Extract provided |
• • • • • • •

I awoke to Marilyn screaming. As I ran around the house in the dark, trying to find Madeline’s inhaler (and breaking our cordless phone and my toe in the process), I heard Marilyn cry that Madeline had gone limp. Sobbing, Marilyn held what we believed to be our dead daughter until paramedics arrived.
Madeline did revive, praise God, and we learned that she’d had a grand mal seizure. But doctors couldn’t tell us what was wrong with her, or why it had happened, or that it wouldn’t happen again. Furthermore, it would be a whole month until Madeline could get an appointment with a neurologist. One doctor tried to console us with, “It might never happen again, but just call 911 if it does.”
As you might imagine, that was not comforting. Every night, I (Marilyn) slept in Madeline’s room with her. I slept with my phone in hand, gripped with fear of her having another seizure. Each night as we got under the covers, my heart would start racing. I would pray out loud, with my heart pounding in my ears, pretending to be calm so our daughter wouldn’t be scared.

• • • • • • •

Information given |
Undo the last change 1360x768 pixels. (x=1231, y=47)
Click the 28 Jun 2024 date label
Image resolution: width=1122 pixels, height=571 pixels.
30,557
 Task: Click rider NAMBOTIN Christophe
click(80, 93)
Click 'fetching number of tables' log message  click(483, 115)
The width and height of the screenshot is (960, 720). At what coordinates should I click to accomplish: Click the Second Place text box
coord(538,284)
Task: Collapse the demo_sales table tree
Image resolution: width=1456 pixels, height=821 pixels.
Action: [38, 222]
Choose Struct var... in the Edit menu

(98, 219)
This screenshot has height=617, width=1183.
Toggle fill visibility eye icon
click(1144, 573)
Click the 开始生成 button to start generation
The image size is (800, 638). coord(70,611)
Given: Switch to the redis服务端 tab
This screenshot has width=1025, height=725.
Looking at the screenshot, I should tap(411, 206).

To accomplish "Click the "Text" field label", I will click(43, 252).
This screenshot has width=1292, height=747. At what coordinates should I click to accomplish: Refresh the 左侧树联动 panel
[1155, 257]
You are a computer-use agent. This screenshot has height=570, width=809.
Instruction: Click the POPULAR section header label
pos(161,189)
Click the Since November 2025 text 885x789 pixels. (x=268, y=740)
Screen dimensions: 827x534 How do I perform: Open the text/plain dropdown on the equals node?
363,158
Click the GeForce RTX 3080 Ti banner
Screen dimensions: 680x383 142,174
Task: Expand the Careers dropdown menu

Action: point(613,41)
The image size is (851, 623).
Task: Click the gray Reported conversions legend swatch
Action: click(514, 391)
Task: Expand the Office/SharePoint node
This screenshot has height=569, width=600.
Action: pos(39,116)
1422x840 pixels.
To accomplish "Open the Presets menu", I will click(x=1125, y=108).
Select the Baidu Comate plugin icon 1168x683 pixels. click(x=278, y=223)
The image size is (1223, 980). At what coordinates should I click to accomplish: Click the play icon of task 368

• • • • • • •

Problem requirements |
From the account of the daughter's seizure above, reproduce word for word the passage that opens with the words "Madeline did revive, praise" and closes with "wouldn’t be scared.".

Exercise response |
Madeline did revive, praise God, and we learned that she’d had a grand mal seizure. But doctors couldn’t tell us what was wrong with her, or why it had happened, or that it wouldn’t happen again. Furthermore, it would be a whole month until Madeline could get an appointment with a neurologist. One doctor tried to console us with, “It might never happen again, but just call 911 if it does.”
As you might imagine, that was not comforting. Every night, I (Marilyn) slept in Madeline’s room with her. I slept with my phone in hand, gripped with fear of her having another seizure. Each night as we got under the covers, my heart would start racing. I would pray out loud, with my heart pounding in my ears, pretending to be calm so our daughter wouldn’t be scared.